* **Consignes**
(a) Dans le texte sur la collection de machines à écrire, où les machines à écrire en braille ont-elles été fabriquées, et pour qui ?
(b) Poursuivez le texte sur la collection de machines à écrire après sa dernière phrase.

* **Extrait du texte**
····················
Importante, la collection comprend plus de 1000 machines à écrire, 150 machines à calculer, de nombreux accessoires retraçant l’histoire du bureau, mais aussi de la documentation, des archives, des publicités, des prototypes et de l’outillage. Elle se caractérise par un riche patrimoine Paillard Hermes, le fleuron de l’industrie du Nord vaudois durant des décennies. Ouverte aux productions internationales, elle rassemble des machines mythiques des débuts de la production industrielle (fin du XIXe siècle), des machines qui ont marqué le XXe siècle par leur utilisation dans les bureaux ou à domicile et des exemplaires d’exception à l’exemple des machines à écrire en braille, fabriquées à Lausanne pour l’Asile des aveugles. Enfin, plusieurs pièces rappellent leurs célèbres utilisateurs: deux Swissa Junior ayant appartenu respectivement à Jean Anouilh et Egon Lauer, traducteur en russe de la correspondance de Georges Simenon ou l’Olympia SG1 de Madame Walt, championne de France de marathon dactylographique en 1956.
····················
* **Extraits de données**
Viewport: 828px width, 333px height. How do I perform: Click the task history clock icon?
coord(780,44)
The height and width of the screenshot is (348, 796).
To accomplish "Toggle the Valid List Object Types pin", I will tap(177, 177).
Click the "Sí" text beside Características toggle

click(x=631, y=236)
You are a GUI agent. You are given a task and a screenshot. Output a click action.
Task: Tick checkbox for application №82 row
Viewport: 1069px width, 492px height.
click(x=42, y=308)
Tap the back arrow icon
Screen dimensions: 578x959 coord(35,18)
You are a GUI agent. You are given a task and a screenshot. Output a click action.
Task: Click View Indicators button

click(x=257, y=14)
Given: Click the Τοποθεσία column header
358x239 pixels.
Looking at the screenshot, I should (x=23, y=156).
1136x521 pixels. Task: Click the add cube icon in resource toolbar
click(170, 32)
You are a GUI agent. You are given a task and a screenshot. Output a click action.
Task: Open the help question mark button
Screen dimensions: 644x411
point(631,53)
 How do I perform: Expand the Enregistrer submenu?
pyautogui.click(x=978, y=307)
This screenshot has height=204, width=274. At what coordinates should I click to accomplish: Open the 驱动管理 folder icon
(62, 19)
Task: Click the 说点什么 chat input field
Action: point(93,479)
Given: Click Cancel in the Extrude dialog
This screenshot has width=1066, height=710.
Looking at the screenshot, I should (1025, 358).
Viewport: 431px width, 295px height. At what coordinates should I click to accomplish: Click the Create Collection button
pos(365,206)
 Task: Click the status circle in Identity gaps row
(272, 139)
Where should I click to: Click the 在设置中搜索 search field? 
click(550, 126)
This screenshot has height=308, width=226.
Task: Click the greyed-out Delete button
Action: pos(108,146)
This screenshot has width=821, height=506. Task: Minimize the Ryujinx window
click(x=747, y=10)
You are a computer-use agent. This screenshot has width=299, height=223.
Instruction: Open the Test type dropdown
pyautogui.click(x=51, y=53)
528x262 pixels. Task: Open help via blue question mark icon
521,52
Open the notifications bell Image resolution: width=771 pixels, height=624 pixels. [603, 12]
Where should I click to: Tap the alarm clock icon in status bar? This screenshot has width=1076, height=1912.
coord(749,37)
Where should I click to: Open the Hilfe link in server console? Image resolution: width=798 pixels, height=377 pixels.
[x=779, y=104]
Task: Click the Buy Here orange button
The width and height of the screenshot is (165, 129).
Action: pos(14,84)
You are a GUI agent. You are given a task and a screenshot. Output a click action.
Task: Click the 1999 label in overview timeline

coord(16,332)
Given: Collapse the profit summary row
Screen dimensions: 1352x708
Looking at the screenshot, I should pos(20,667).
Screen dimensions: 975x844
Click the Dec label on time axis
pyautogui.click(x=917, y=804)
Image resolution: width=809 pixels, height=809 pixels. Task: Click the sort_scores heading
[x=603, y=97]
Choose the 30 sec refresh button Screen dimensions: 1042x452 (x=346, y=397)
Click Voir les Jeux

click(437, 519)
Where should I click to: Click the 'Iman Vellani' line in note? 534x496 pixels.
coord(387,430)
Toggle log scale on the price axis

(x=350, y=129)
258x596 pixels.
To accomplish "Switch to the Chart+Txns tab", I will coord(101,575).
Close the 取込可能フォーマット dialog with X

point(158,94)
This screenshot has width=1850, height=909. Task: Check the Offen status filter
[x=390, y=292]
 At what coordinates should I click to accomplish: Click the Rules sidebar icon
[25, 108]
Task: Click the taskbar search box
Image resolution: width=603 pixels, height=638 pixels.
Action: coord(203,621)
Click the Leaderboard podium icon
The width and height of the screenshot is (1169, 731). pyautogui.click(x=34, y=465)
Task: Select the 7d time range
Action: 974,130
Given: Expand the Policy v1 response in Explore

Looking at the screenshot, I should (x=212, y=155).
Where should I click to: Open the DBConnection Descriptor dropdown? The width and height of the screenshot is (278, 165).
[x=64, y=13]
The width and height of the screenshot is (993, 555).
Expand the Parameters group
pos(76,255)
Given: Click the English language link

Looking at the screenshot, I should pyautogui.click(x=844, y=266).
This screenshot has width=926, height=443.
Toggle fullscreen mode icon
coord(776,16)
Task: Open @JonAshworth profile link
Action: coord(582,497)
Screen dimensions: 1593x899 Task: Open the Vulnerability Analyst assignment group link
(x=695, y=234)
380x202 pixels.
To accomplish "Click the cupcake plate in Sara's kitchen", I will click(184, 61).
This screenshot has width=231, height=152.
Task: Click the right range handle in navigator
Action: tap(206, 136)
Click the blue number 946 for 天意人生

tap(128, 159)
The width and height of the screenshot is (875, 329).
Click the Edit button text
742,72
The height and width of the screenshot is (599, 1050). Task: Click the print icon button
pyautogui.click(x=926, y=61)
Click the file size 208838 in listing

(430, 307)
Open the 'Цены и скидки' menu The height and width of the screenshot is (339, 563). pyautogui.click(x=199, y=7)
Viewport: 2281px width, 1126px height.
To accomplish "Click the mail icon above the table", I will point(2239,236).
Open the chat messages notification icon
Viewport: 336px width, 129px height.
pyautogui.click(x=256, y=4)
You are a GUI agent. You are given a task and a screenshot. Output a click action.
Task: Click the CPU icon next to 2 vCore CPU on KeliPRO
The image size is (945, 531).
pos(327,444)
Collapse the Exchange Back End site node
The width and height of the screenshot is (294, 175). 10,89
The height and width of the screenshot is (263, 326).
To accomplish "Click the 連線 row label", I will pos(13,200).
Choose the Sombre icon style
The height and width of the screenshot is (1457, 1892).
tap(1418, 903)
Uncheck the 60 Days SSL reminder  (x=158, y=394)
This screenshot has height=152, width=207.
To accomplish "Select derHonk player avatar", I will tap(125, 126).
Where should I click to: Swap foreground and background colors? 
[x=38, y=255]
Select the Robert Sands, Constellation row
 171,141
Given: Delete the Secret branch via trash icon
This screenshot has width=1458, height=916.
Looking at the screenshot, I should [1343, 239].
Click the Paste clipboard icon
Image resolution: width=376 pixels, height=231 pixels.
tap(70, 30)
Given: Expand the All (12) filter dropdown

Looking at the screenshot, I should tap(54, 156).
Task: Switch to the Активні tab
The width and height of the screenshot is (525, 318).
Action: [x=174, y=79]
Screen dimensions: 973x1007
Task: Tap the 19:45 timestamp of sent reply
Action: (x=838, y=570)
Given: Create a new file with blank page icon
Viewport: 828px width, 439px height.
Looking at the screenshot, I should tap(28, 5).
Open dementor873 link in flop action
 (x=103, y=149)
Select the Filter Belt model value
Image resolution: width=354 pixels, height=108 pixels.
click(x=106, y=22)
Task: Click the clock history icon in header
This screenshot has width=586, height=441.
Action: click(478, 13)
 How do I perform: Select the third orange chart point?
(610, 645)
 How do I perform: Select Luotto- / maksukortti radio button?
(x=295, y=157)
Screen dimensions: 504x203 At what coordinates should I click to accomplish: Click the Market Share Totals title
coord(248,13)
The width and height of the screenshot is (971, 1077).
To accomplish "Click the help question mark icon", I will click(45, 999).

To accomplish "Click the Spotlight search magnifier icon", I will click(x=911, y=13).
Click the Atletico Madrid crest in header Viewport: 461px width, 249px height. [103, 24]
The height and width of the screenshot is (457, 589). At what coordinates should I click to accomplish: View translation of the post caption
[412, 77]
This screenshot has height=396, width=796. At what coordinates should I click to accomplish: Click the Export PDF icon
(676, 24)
····················
* **Réponses attendues**
(a) À Lausanne, pour l'Asile des aveugles.

(b)
Un nouvel inventaire est engagé. Ce travail, orienté sur la documentation technique et visuelle des pièces, permettra de proposer sa consultation en ligne pour faciliter le travail des chercheurs et du public tout en simplifiant la gestion des prêts.
La machine à écrire est une pièce importante du patrimoine local. Elle atteste également des progrès techniques, mais aussi de l’histoire sociale du XXe siècle. L’arrivée de la machine à écrire dans les bureaux a marqué de manière significative l’évolution du travail des femmes en leur donnant l’opportunité, au début du siècle, d’accéder à un monde souvent réservé aux hommes. Jusqu’à l’arrivée de l’informatique, la secrétaire était un pilier central de la vie de bureau, comme l’attestait encore récemment la série Mad Men.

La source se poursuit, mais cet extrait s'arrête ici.